> **Work task**
Update the data from the start through the line containing "I want to click on header-pre: pre, so" by swapping every "screenshot" for "screen capture". Leave everything else in those lines as it is.
*** Records provided ***
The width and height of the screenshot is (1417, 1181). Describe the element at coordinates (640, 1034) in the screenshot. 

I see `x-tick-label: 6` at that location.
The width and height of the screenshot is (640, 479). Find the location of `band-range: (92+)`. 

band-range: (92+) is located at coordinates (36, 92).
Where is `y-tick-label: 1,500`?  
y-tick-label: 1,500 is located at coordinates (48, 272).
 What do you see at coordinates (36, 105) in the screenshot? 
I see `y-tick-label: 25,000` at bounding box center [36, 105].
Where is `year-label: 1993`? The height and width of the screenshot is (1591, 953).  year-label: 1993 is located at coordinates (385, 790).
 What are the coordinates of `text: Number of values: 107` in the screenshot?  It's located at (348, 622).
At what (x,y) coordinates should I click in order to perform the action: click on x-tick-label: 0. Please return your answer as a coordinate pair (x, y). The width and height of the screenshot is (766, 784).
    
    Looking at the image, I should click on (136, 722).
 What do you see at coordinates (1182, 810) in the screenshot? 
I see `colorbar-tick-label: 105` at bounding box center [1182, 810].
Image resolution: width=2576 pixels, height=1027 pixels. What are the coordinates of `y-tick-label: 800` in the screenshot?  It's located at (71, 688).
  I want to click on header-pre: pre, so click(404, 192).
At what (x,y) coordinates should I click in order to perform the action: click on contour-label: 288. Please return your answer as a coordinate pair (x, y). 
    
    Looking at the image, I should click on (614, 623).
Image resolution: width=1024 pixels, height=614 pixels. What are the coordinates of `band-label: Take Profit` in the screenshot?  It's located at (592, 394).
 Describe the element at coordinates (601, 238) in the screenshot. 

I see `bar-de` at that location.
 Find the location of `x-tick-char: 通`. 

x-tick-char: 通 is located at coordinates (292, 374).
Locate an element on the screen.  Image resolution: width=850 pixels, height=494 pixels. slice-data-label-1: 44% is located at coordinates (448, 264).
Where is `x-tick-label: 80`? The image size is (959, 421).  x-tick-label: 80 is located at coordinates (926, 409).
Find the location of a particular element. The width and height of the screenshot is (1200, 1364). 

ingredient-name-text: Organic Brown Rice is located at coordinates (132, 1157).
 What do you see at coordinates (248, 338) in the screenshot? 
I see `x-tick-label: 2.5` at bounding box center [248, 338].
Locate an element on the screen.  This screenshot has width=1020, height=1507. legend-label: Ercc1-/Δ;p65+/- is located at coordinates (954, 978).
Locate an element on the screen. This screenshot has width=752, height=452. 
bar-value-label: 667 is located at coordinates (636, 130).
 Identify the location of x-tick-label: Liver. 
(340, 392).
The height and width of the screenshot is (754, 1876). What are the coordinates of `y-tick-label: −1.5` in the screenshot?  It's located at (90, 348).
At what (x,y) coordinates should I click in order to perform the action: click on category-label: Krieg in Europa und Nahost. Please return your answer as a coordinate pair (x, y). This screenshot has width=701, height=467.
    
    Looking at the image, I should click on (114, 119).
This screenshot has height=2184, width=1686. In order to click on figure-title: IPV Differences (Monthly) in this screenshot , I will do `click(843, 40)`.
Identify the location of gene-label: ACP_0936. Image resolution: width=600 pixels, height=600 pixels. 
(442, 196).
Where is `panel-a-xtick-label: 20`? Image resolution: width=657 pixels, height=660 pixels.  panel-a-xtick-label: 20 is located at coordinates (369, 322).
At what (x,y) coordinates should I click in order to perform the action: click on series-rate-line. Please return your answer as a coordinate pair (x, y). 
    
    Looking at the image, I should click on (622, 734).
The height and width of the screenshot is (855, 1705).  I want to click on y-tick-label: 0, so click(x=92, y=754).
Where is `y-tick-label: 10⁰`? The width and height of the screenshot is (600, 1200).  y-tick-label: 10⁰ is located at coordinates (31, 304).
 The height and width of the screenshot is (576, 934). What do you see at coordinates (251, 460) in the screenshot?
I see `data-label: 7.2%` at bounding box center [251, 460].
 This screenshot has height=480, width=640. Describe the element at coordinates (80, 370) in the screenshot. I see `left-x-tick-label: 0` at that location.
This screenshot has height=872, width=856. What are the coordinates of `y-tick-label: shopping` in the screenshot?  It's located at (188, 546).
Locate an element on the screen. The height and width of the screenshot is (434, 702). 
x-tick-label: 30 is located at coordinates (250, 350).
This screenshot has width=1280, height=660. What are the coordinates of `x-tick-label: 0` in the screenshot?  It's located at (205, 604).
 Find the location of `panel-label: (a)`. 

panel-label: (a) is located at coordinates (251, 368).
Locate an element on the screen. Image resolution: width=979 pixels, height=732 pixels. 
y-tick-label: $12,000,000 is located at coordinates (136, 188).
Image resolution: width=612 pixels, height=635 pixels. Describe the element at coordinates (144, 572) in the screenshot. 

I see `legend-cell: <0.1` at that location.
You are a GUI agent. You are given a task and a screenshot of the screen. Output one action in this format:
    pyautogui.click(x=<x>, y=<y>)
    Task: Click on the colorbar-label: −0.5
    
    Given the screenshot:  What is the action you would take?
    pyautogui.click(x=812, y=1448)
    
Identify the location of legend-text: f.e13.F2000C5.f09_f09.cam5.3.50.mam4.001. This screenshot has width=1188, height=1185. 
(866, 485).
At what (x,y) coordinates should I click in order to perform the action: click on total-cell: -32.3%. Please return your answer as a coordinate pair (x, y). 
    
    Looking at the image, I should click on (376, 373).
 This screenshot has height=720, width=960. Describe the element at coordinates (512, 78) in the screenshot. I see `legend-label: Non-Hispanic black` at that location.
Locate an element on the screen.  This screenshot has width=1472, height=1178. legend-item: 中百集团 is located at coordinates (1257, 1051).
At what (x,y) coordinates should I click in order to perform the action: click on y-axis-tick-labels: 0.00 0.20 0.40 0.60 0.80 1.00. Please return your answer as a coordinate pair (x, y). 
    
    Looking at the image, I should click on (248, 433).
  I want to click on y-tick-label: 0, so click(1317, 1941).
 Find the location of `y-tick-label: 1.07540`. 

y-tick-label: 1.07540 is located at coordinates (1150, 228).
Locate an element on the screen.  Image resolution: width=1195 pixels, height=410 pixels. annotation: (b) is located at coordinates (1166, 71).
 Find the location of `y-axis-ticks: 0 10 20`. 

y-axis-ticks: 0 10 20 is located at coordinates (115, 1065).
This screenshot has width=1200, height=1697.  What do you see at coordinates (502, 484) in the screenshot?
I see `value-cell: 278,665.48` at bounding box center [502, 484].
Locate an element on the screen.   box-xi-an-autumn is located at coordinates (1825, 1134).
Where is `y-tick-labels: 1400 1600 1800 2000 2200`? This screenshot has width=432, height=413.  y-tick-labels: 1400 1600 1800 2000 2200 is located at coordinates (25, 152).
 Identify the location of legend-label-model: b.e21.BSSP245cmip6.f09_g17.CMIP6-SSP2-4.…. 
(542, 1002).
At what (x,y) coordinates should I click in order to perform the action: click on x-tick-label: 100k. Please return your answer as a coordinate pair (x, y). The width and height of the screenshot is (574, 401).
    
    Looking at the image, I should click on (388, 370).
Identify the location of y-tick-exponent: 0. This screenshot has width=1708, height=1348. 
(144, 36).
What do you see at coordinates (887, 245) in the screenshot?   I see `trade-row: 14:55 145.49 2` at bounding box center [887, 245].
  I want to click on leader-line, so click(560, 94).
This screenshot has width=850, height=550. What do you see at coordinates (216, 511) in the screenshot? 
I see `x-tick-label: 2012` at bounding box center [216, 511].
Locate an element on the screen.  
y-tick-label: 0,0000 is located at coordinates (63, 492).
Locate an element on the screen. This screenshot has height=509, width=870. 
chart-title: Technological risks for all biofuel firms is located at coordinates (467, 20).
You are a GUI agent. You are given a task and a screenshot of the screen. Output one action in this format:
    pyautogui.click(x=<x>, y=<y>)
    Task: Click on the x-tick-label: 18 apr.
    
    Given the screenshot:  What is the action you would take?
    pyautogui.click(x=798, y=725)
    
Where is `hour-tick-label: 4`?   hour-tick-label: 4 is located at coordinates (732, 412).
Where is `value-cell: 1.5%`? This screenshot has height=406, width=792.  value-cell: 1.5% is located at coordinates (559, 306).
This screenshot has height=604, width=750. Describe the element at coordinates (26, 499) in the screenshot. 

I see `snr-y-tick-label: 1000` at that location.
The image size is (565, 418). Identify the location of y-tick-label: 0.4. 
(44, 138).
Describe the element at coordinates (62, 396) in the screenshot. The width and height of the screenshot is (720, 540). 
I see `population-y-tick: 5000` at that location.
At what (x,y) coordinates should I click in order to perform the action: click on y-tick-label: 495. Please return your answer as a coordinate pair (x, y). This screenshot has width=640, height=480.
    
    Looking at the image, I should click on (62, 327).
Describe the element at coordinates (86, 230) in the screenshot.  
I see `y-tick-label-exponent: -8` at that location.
*** End of Records provided ***
> **Task output**
The width and height of the screen capture is (1417, 1181). Describe the element at coordinates (640, 1034) in the screen capture. 

I see `x-tick-label: 6` at that location.
The width and height of the screen capture is (640, 479). Find the location of `band-range: (92+)`. 

band-range: (92+) is located at coordinates (36, 92).
Where is `y-tick-label: 1,500`?  
y-tick-label: 1,500 is located at coordinates (48, 272).
 What do you see at coordinates (36, 105) in the screen capture? 
I see `y-tick-label: 25,000` at bounding box center [36, 105].
Where is `year-label: 1993`? The height and width of the screen capture is (1591, 953).  year-label: 1993 is located at coordinates (385, 790).
 What are the coordinates of `text: Number of values: 107` in the screen capture?  It's located at (348, 622).
At what (x,y) coordinates should I click in order to perform the action: click on x-tick-label: 0. Please return your answer as a coordinate pair (x, y). The width and height of the screen capture is (766, 784).
    
    Looking at the image, I should click on (136, 722).
 What do you see at coordinates (1182, 810) in the screen capture? 
I see `colorbar-tick-label: 105` at bounding box center [1182, 810].
Image resolution: width=2576 pixels, height=1027 pixels. What are the coordinates of `y-tick-label: 800` in the screen capture?  It's located at (71, 688).
  I want to click on header-pre: pre, so click(404, 192).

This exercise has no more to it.